Entries for locating words and elements
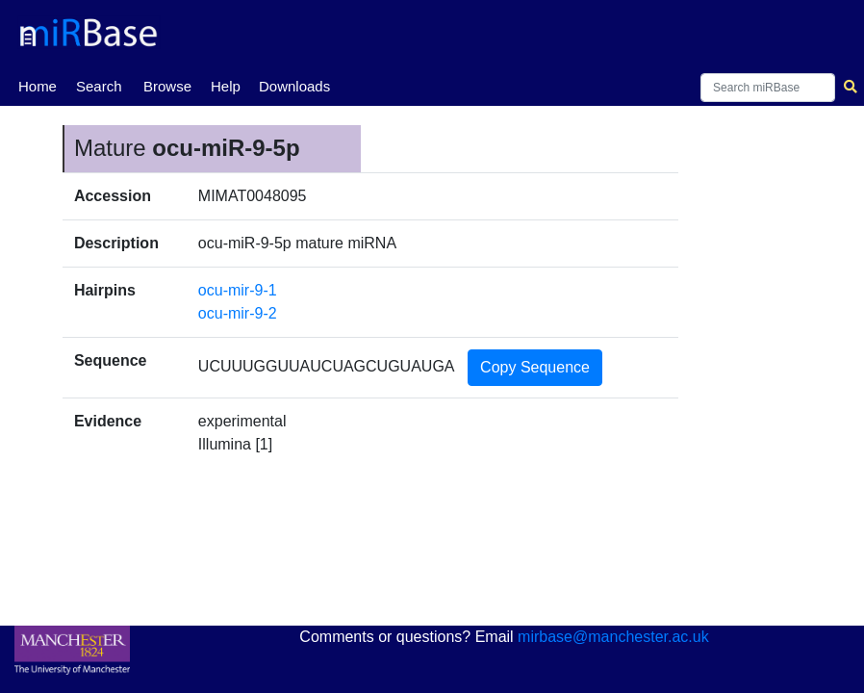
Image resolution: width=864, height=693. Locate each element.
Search (99, 86)
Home (37, 84)
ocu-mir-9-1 (237, 290)
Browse (167, 86)
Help (226, 86)
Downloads (294, 86)
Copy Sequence (535, 367)
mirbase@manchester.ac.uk (613, 637)
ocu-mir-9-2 (237, 313)
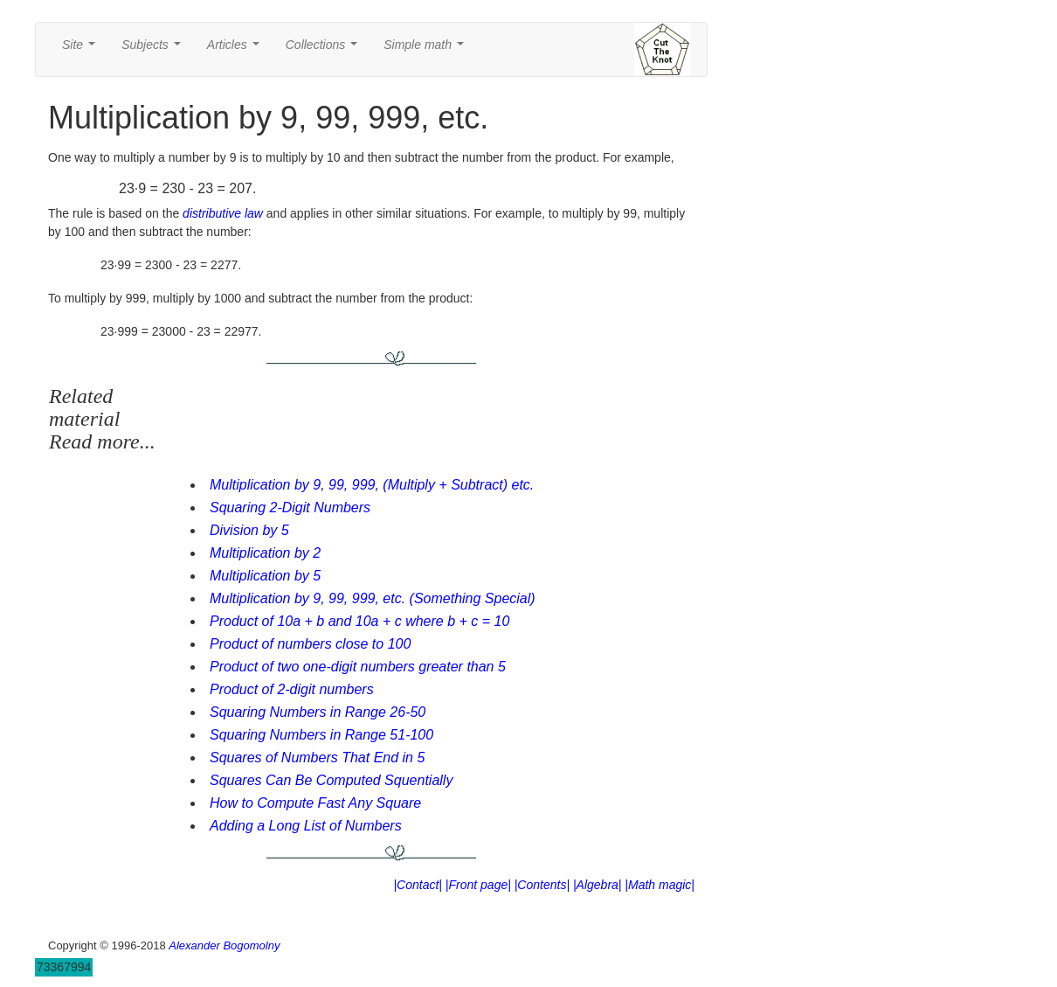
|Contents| (542, 885)
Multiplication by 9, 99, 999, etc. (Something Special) (372, 598)
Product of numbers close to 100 (310, 643)
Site (82, 49)
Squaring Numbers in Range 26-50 (317, 712)
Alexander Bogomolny (224, 945)
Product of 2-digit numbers (292, 689)
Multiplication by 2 (265, 553)
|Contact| (417, 885)
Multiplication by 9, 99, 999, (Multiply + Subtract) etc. (372, 484)
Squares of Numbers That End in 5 (317, 757)
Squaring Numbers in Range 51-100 (321, 734)
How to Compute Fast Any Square (315, 803)
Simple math (426, 49)
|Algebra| (597, 885)
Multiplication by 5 (265, 575)
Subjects (154, 49)
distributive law (223, 213)
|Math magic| (659, 885)
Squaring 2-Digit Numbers (290, 507)
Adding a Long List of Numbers (306, 825)
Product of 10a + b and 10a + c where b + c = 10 (359, 621)
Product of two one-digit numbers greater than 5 (358, 666)
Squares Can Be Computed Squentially (331, 780)
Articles (236, 49)
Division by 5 (249, 530)
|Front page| (478, 885)
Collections (325, 49)
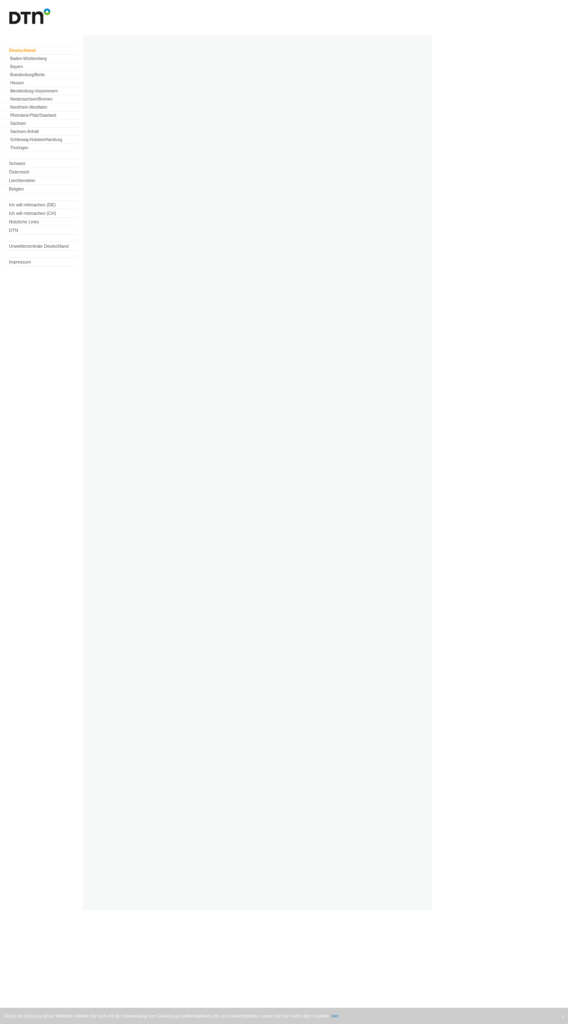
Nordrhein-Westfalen (28, 107)
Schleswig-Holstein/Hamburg (36, 139)
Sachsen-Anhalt (24, 131)
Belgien (16, 188)
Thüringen (19, 148)
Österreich (19, 171)
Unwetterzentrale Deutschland (39, 246)
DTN (13, 230)
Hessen (17, 83)
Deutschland (22, 50)
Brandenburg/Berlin (27, 75)
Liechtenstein (22, 180)
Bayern (16, 66)
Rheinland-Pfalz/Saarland (33, 115)
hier (335, 1015)
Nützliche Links (24, 221)
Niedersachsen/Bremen (31, 99)
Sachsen (18, 123)
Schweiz (17, 163)
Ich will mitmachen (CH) (32, 213)
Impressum (20, 261)
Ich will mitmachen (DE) (32, 204)
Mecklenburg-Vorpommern (34, 91)
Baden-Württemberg (28, 58)
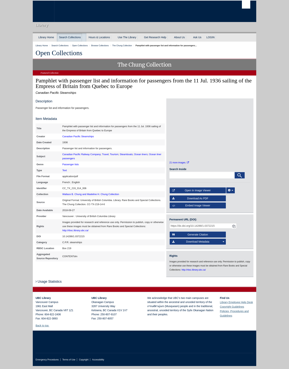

» Work to be completed
Reproduce the material starting at the line that contains "ocu-mir-9-2 (237, 313)" and ending at the line that contains "Product of 10a", including both of those lines, and leave the pictures out.

» The answer
ocu-mir-9-2 (237, 313)
|Contents| (542, 885)
Multiplication by 9, 99, 999, etc. (Something Special) (372, 598)
Product of numbers close to 100 (310, 643)
Site (82, 49)
Squaring Numbers in Range 26-50 (317, 712)
Alexander Bogomolny (224, 945)
Product of 2-digit numbers (292, 689)
Multiplication by 2 (265, 553)
|Contact| (417, 885)
Multiplication by 9, 99, 999, (Multiply + Subtract) etc. (372, 484)
Squares of Numbers That End in 5 (317, 757)
Squaring Numbers in Range 51-100 (321, 734)
How to Compute Fast Any Square (315, 803)
Simple math (426, 49)
|Algebra| (597, 885)
Multiplication by 5 (265, 575)
Subjects (154, 49)
distributive law (223, 213)
|Math magic| (659, 885)
Squaring 2-Digit Numbers (290, 507)
Adding a Long List of Numbers (306, 825)
Product of 10a + b and 10a + c where b + c = 10 (359, 621)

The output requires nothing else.